§ SET EXERCISE: Swap "chainsaws" for "power saws" in the Montecito tree sculpture article and give the passage again, between "Though Lefner and" and "in his teens.", inclusive.
[START OF READING TEXT]
Montecito’s Massive Tree Sculpture
Larry Lefner Nearing Completion of His “Hummingbird Haven”
Larry Lefner has spent most of the past three months sitting in a sycamore tree in Montecito, tapping away at the wood with a rubber mallet and chisel.
He’s working on “Hummingbird Haven,” a roughly 15-foot-tall wood sculpture commissioned by homeowners Gary and Lynn Hock after a large tree in their front yard died. Rather than remove the majority of the tree, the Hocks called Lefner, one of the obscure medium’s best, to transform the stump into a unique work of art.
Though Lefner and his wife, Janna, have called the area home for around a year, Larry’s carvings and sculptures have been a part of communities from his native home of Garden Grove to the remote Woody Creek, Colorado. In Woody Creek, Lefner ran an art gallery nearby Hunter S. Thompson’s “Owl Farm” residence, managing as many as 35 artists and selling his sculptures.
The current sculpture is Lefner’s largest, a towering construct of soft sycamore wood shaped by the artist’s mixed bag of tools, which range from small chainsaws to the fine edge of an X-acto knife. Lefner began carving at an early age, eventually whittling small tiki statues for neighborhood children while in his teens.
“My dad taught me how to sharpen a knife,” Lefner said, “so [to practice] I dulled it up by carving wood and sharpened it all over again.”
After a stint at Santa Ana College, where he was named a first string All-American water polo player, Lefner studied at San Jose State, where he continued his artistic and athletic careers. After university, Lefner bounced around mountain communities in Aspen, Colorado, Sun Valley, Utah, and Santa Fe, New Mexico, where there was ample supply and demand for his artwork.
[END OF READING TEXT]
[START OF PROVIDED DATA]
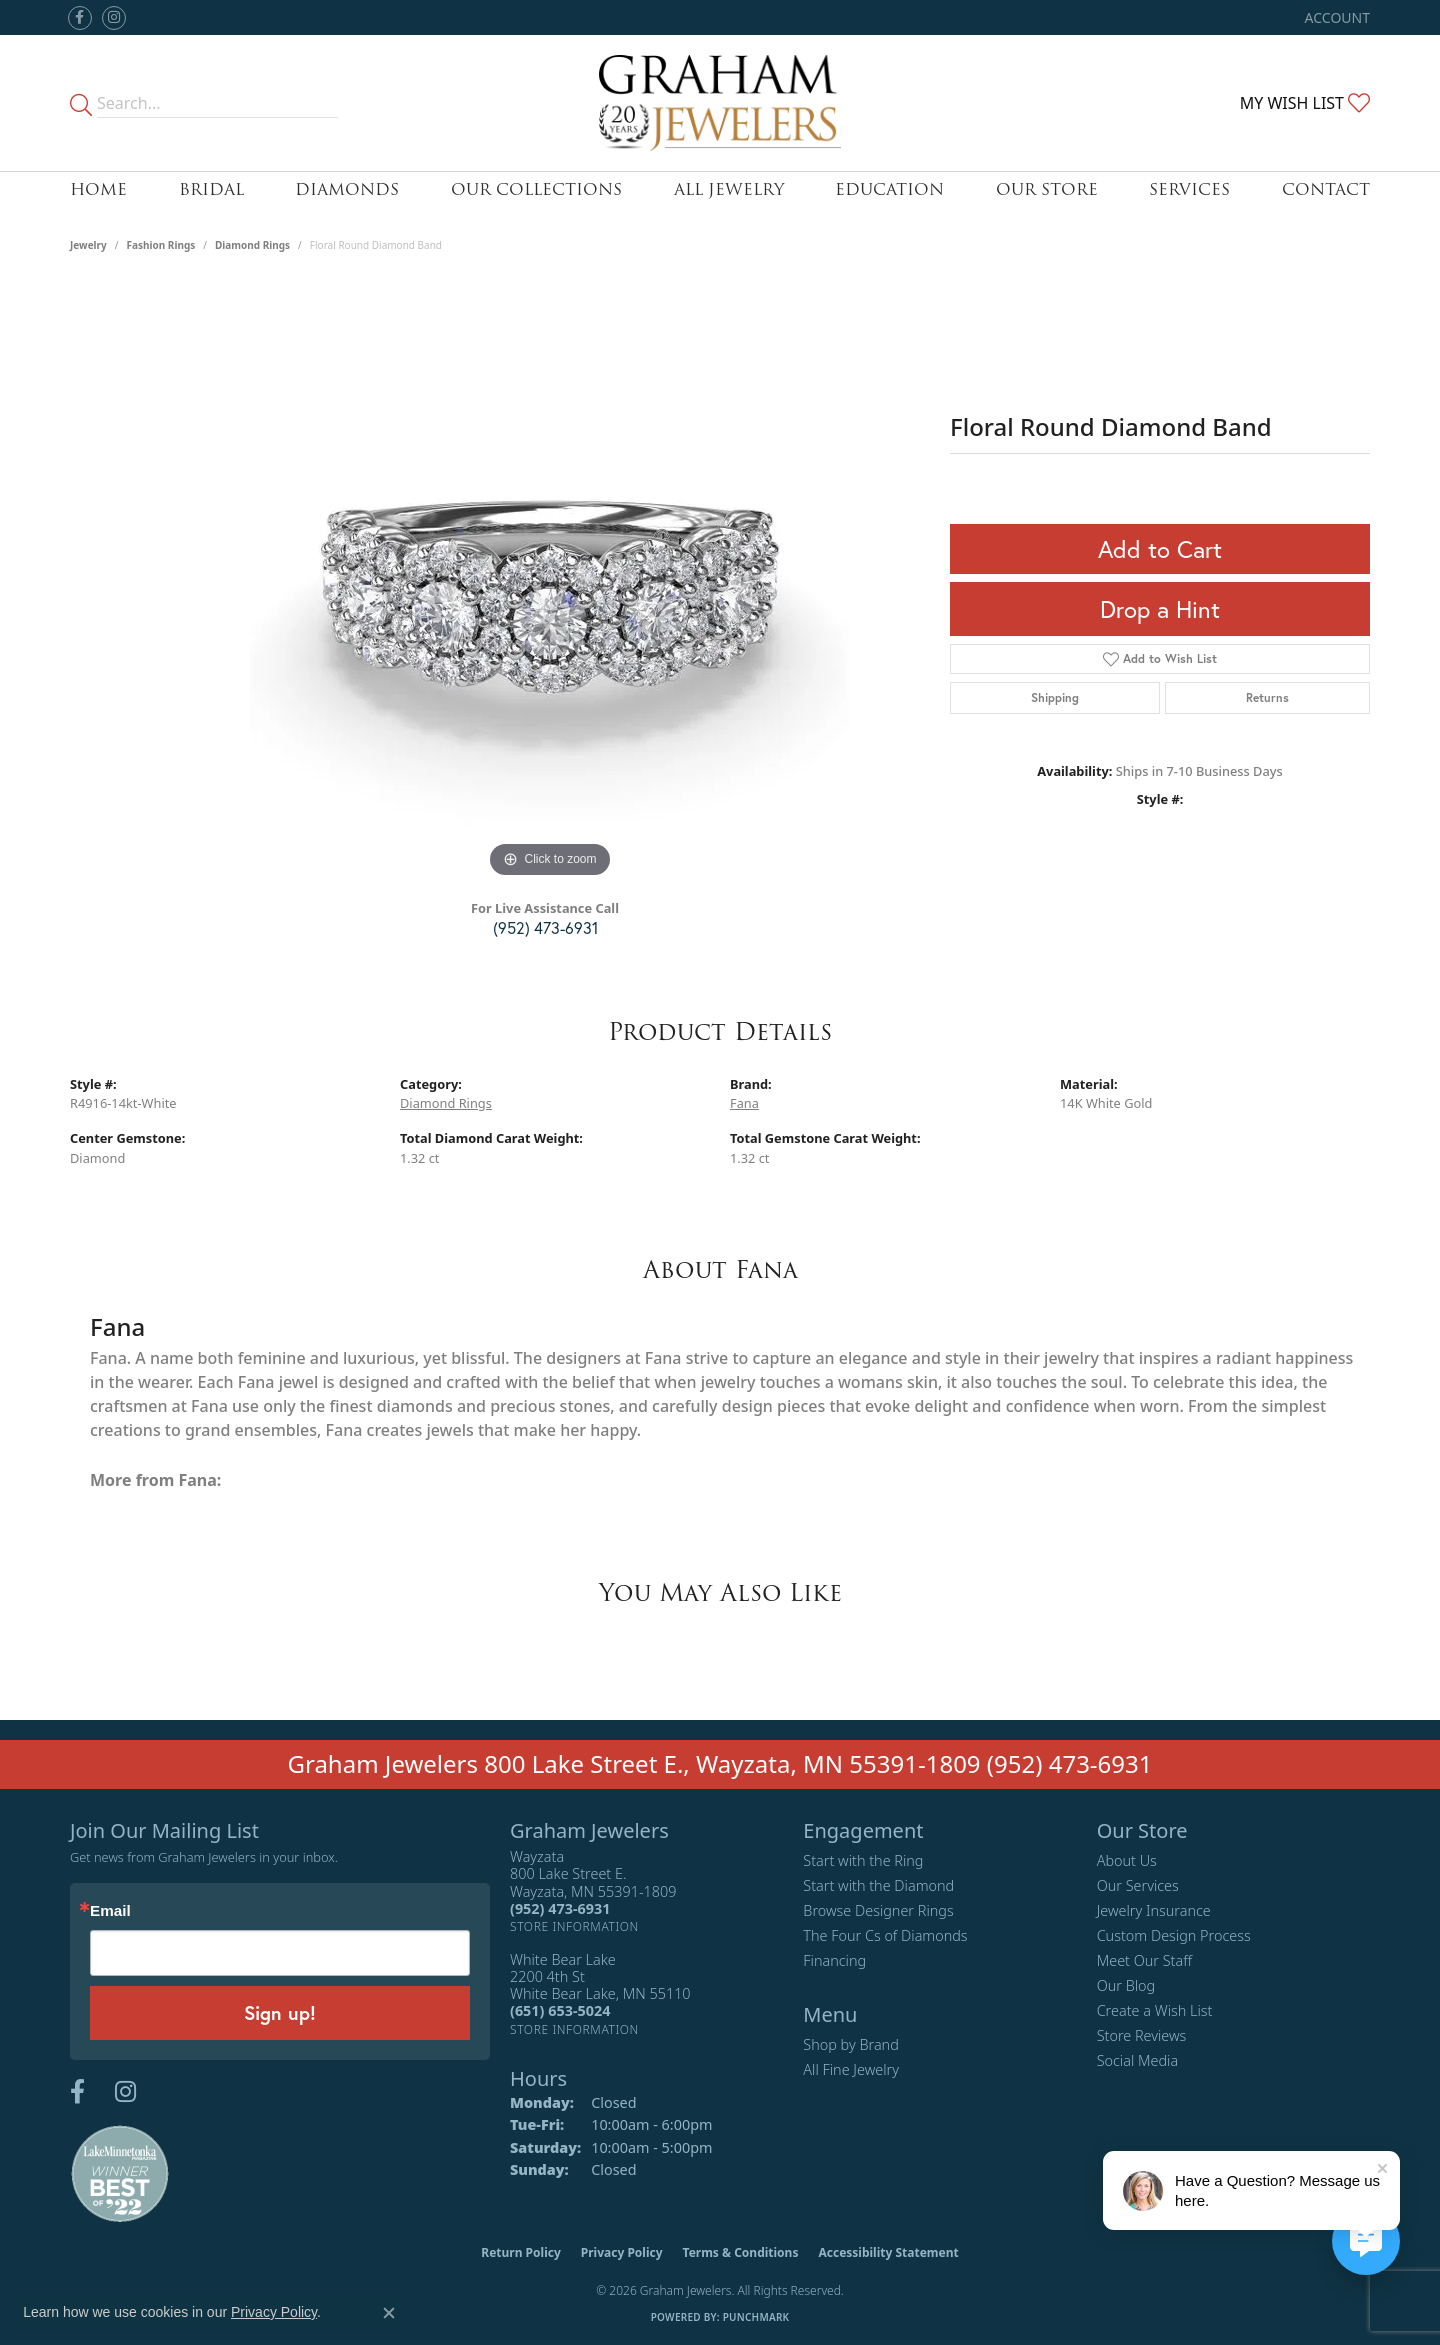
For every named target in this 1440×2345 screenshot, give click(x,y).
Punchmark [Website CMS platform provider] (756, 2317)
[END OF PROVIDED DATA]
§ TASK ANSWER:
Though Lefner and his wife, Janna, have called the area home for around a year, Larry’s carvings and sculptures have been a part of communities from his native home of Garden Grove to the remote Woody Creek, Colorado. In Woody Creek, Lefner ran an art gallery nearby Hunter S. Thompson’s “Owl Farm” residence, managing as many as 35 artists and selling his sculptures.
The current sculpture is Lefner’s largest, a towering construct of soft sycamore wood shaped by the artist’s mixed bag of tools, which range from small power saws to the fine edge of an X-acto knife. Lefner began carving at an early age, eventually whittling small tiki statues for neighborhood children while in his teens.